The job of POTUS, according to FDR, (who should know, he held it long enough), is “to yield to pressure.” If the country is truly a democracy, it’s the citizens who apply the pressure they want their executive to ‘yield to.’ Is the CEO of a private company in the same position? I don’t quite believe so. Aside from that, if the POTUS were taxed on the value of the benefits he receives on top of his seemingly meagre salary, I’ll bet it would absorb all his salary, and probably then some.

I agree with most of the five points above in Hart Guy’s post, (and with what Hart Guy wrote himself before that), but not with these two:-

“2. What one person receives without working for, another person must work for without receiving.”

and

“3. The government cannot give to anybody anything that the government does not first take from somebody else.”

#2. posits that all wealth is the result of human labor, inferring CURRENT human labor. When , in actual fact, most wealth is the result of the PAST human labor of those long deceased, and has been passed on to us in the form of inheritance. It is this ‘cultural heritage’ that each successive generation receives ‘free gratis’ that has allowed wealth to multiply the way it has. To say, as a passage in the Bible said, “Let none amongst ye eat who has not first worked”, had great meaning in the 1st Century AD. When, and for most of the two thousand following years, actual scarcity stalked the land if everyone’s shoulder wasn’t harnessed to the plough. Today, we’re physically beyond that. Glut that CAN’T BE SOLD for enough to cover the costs of its making as they are computed financially is a far greater problem.

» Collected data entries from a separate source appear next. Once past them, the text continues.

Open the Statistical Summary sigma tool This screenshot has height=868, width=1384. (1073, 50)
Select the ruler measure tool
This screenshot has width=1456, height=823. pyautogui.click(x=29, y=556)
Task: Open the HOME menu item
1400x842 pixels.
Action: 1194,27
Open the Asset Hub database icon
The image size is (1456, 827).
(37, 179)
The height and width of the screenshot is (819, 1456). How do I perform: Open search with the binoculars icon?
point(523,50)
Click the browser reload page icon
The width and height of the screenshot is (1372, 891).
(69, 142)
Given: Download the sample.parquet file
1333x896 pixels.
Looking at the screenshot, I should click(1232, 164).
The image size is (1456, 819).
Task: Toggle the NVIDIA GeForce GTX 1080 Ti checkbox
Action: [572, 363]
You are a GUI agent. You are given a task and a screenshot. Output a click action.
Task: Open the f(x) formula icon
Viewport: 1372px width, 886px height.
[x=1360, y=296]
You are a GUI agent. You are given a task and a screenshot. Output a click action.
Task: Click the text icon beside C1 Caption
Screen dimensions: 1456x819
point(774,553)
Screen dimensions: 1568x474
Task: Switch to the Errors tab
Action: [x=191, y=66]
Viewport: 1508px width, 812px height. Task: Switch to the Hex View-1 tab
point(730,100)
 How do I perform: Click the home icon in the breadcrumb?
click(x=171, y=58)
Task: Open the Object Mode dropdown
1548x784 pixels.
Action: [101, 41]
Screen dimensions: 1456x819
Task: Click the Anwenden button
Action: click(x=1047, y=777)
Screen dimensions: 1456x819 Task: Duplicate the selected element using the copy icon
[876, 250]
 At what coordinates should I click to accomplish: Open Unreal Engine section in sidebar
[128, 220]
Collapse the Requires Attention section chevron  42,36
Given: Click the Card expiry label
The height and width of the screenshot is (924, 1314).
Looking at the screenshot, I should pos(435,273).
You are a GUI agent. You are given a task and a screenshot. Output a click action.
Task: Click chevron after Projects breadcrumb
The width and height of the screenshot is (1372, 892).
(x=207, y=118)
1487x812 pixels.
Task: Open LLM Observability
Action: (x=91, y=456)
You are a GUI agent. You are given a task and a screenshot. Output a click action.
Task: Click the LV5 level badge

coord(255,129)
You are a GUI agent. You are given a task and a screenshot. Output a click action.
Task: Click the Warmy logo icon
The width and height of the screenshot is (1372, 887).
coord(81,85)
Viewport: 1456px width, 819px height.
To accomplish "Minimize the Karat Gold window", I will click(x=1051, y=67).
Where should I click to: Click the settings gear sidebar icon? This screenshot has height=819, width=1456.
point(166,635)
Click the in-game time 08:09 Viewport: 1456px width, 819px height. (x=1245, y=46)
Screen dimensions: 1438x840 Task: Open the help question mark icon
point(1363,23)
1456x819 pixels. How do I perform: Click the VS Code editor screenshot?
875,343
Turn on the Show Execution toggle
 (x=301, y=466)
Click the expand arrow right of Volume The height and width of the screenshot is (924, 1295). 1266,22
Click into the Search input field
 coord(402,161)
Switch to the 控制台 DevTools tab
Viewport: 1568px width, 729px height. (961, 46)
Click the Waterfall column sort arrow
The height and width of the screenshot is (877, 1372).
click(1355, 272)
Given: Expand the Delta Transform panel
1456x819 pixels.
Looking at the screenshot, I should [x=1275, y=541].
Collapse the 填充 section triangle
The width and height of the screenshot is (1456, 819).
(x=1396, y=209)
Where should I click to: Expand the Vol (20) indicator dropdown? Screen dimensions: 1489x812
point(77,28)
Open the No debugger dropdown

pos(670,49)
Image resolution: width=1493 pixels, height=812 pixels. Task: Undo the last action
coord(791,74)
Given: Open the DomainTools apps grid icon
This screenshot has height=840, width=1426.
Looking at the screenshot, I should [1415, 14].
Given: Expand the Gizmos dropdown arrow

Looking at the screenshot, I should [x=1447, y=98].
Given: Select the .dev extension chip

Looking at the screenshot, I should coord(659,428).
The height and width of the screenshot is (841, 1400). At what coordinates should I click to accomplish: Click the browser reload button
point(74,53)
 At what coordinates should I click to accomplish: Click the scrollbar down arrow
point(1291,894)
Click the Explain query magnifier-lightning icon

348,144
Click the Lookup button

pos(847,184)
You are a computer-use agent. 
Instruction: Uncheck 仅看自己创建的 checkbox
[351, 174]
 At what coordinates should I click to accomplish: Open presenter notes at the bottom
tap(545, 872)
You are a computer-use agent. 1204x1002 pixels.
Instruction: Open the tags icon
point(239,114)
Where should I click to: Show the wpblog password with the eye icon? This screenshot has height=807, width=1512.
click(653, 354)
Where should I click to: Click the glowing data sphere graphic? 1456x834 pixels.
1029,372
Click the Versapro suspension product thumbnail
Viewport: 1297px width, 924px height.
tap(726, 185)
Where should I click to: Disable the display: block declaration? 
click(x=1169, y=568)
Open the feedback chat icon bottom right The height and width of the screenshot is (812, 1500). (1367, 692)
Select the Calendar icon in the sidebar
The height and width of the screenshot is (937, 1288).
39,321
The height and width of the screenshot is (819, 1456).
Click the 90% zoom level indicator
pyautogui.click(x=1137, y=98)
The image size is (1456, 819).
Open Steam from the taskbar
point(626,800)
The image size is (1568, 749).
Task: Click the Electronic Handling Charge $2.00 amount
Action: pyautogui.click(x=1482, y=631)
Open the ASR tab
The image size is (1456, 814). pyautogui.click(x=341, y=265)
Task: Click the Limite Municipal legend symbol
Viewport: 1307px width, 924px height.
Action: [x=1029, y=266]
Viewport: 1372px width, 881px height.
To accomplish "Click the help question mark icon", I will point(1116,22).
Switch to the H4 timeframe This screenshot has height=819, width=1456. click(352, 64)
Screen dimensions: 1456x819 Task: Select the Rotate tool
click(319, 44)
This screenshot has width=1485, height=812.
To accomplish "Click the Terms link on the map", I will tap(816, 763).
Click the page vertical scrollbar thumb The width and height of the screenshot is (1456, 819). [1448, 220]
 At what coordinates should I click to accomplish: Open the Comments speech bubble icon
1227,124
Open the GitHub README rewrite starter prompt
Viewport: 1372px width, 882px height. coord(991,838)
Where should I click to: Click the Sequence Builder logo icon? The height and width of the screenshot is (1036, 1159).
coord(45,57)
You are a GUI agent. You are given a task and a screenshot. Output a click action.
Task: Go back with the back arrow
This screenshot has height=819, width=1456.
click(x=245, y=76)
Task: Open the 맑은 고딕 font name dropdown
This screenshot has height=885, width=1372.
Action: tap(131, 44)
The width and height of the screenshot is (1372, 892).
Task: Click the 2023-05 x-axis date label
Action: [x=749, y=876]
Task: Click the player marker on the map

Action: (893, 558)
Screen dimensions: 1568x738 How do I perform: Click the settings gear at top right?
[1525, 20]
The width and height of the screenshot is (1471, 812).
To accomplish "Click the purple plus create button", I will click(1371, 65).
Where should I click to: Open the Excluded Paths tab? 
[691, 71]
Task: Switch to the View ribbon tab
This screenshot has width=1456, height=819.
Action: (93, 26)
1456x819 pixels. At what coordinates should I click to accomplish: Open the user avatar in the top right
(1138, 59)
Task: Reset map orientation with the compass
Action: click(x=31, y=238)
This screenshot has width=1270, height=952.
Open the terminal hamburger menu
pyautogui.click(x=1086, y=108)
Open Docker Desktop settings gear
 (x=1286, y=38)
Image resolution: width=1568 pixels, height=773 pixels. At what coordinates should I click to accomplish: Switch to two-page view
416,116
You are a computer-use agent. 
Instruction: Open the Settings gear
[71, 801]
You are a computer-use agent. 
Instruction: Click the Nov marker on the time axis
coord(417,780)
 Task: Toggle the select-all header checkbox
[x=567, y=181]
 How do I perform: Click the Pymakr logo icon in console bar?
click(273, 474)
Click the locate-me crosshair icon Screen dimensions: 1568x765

And #3. does not recognise that even though the power in most modern countries has been assigned to a central bank, governments DO have a power to give ‘money’ to any of us and all of us WITHOUT taking any away from anyone. If it did it right, it could do so in a way that’s counter-inflationary, and could allow our economy to perform to its full potential.

All five of Hart Guy’s points are so ridiculous and simplistic they barely deserve the effort to refute them.

    No, they’re not ridiculous at all. What Hart Guy is describing is EXACTLY what does happen in countries that try to enforce an artificial ‘equality’. Everything and everyone is reduced to the lowest common denominator amongst the masses, and anything that does get achieved is only done so under external ‘compulsion’ from the top down in the name of ‘the State’ rather than from any form of internal ‘inducement’ emanating from ‘the individual’ as he or she tries to satisfy the needs and desires of other individuals in a way that advances all in the process. It is the fundamental difference between those on the Left, and those on the Right. Reduced to its basics, the premise of those on the Left seems to be that “misery likes company”, and a perfect world is one where everyone is equally miserable. The big problem for those on the Right is that they have not yet learned how to counter this effectively, which won’t happen until they understand that ‘money’ and ‘wealth’ are two completely different things.

      Yes…actually….they are ridiculous. And simplistic too. But then Cons and Free Enterlprisers always want to convince other people to join in their delusion that unfettered “free market” forces work for the betterment of all people, when evidence shows they only work within a massively constraining regulatory framework.

Hahaha, do you work for the UN?

I always get a kick out of an economics professor or finance adviser working for a living.